Mark Hood (with orange vest) watches students exit Heights-Murray Elementary School in Wilkes-Barre on Tuesday as school dismisses. Hood is part of a group making a study through the ‘Safe Routes to School’ grant.
Don Carey/the times leader
Mark Hood of Pennoni Associates Inc. rattled off issues and potential solutions after his firm helped conduct a survey of walking routes to the school Tuesday afternoon and Wednesday morning.
The review came courtesy of a $5,000 “Safe Routes to School” grant from the Federal Highway Administration.
The good news: Hood said sidewalks were generally in decent shape, with tree-lawn buffers between pedestrians and traffic in many places, and most students used intersections supervised by crossing guards who performed well.

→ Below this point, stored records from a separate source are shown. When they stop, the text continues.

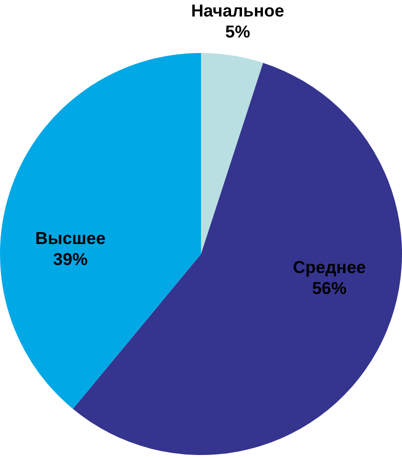 The width and height of the screenshot is (402, 458). What do you see at coordinates (70, 238) in the screenshot?
I see `slice-label: Высшее` at bounding box center [70, 238].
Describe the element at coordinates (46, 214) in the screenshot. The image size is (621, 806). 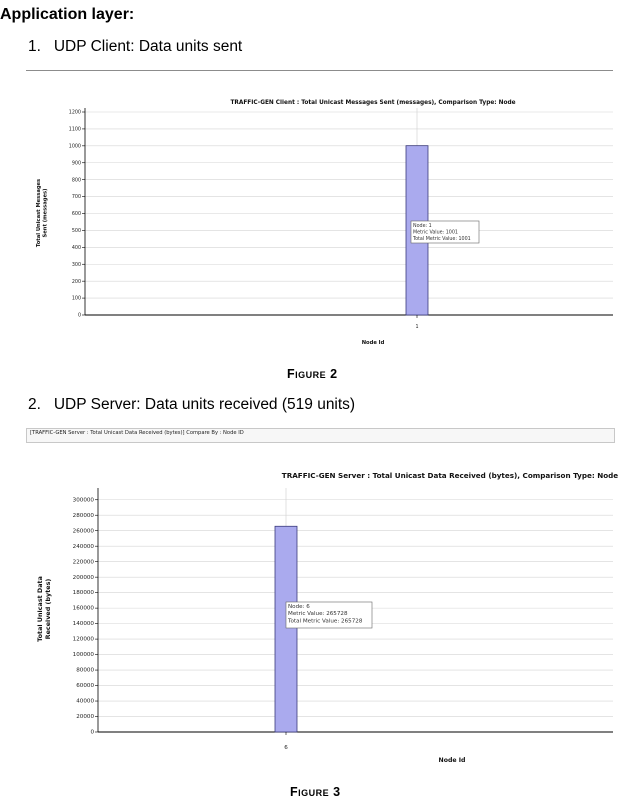
I see `y-axis-label-line: Sent (messages)` at that location.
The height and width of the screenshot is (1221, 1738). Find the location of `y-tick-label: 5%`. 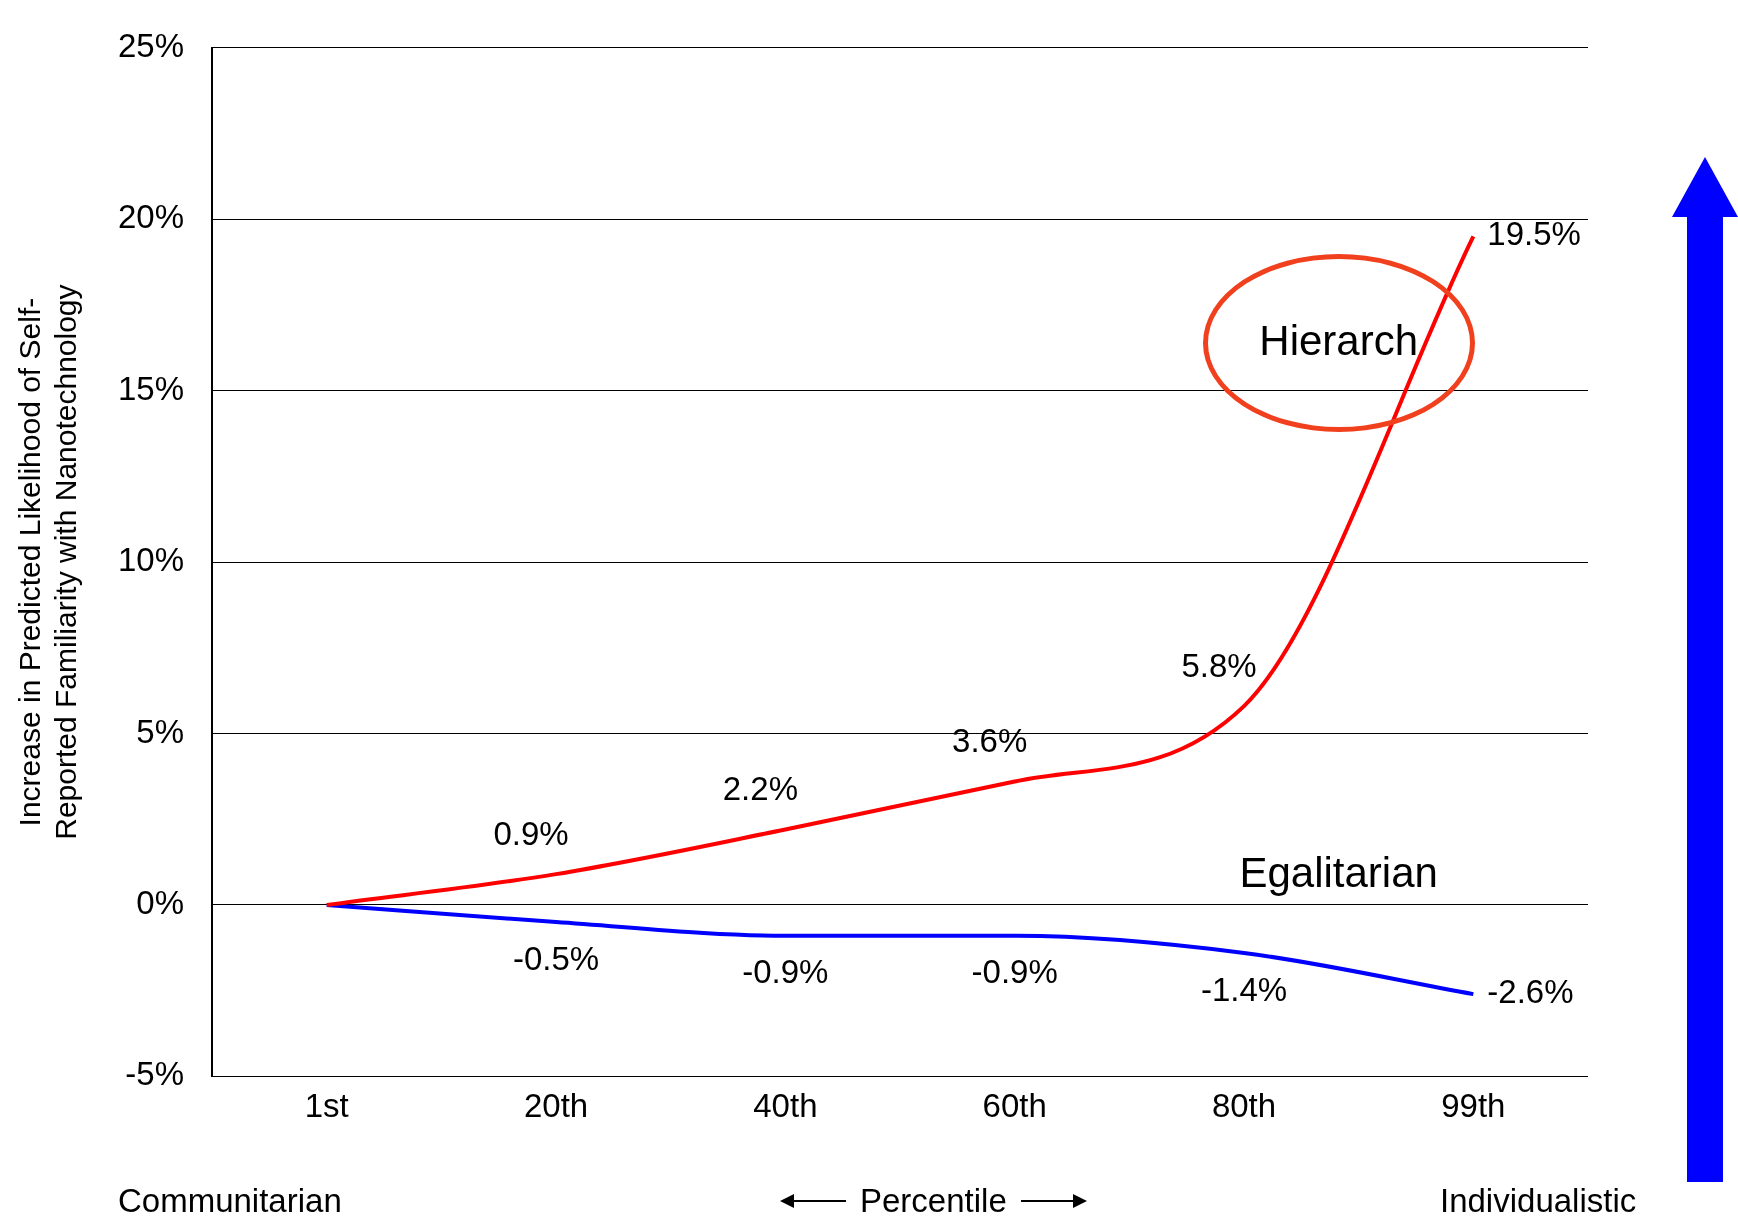

y-tick-label: 5% is located at coordinates (160, 731).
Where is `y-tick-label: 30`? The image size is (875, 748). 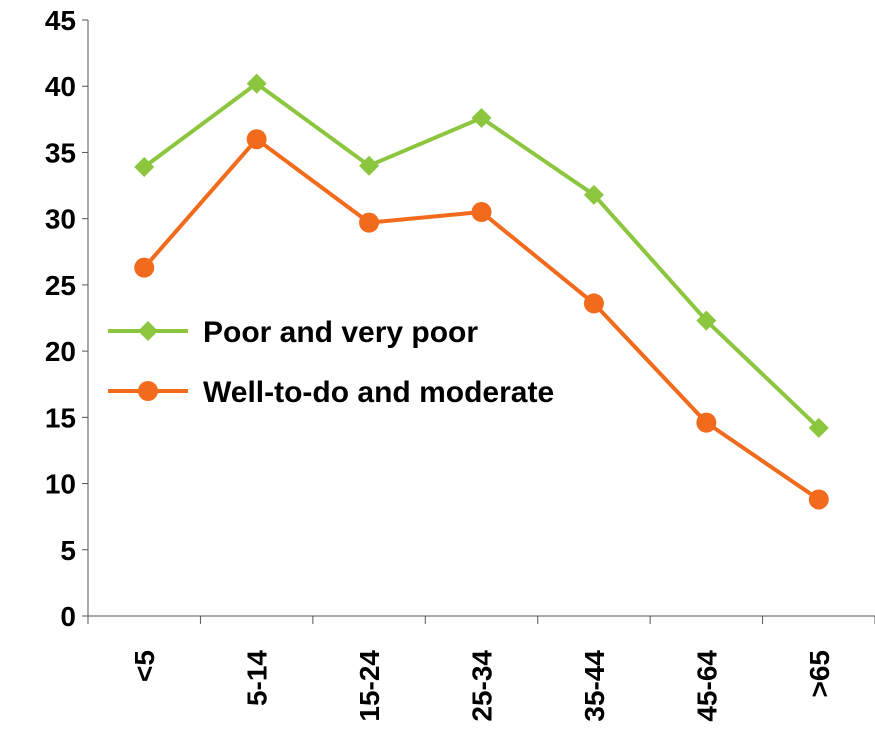 y-tick-label: 30 is located at coordinates (60, 220).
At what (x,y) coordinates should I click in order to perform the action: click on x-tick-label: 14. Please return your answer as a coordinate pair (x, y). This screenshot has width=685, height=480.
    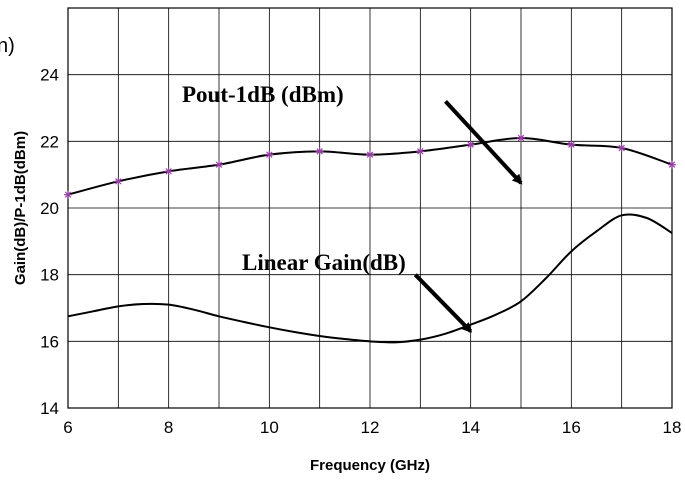
    Looking at the image, I should click on (470, 428).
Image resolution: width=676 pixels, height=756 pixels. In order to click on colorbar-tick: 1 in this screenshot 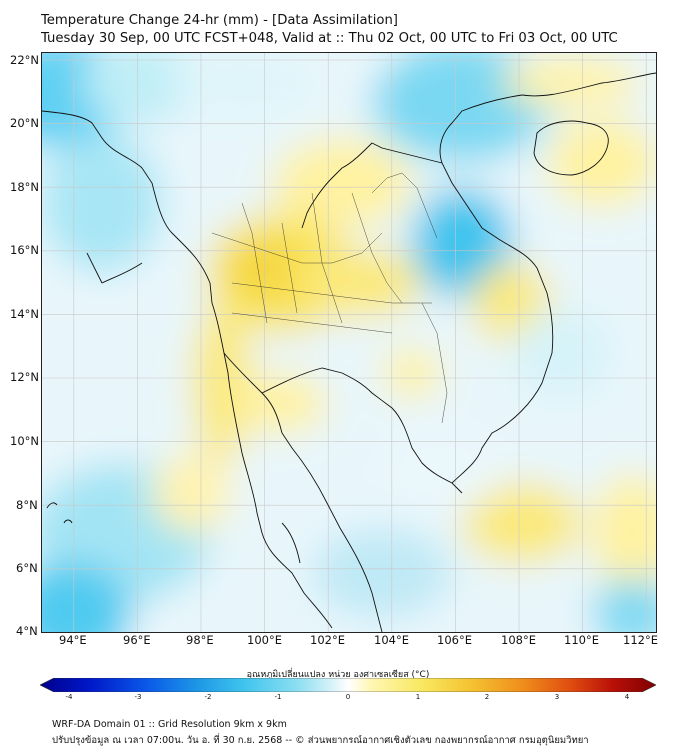, I will do `click(418, 697)`.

What can be improved? Hood noted some blinking school safety lights weren’t blinking, places where the sidewalk disappeared and left students either crossing the road in the middle of the block or on a muddy path, and traffic lights so short that students barely had time to hurry to the other side.
Hood noted drivers tend to be very aggressive. He said he watched one intersection for 15 minutes as every car rolled through the stop sign. But he also put some onus on students, who occasionally darted onto roads without looking, ignored crosswalks or crossing guards, and strolled along the curb, stepping into and out of traffic.
Some suggestions:
• Consider “Yield to pedestrian channelizing signs,” in the middle of roads like the one on River Street near the courthouse. They are free from PennDOT and effective.
• Paint cross walks with the “continental” pattern – short, thick parallel bars. It’s far more visible to drivers than the two long, thin lines used in many places now.
• Designate a larger area a “school zone,” which drops the speed limit to 15 miles per hour.
• Remove “Watch Children” signs, which Hood said are ineffective, and put crosswalk and school zone signs where they will do the most good.
• Consider “extended curbs,” which jut out at corners, slowing traffic and allowing pedestrians to walk beyond parked cars before reaching the road.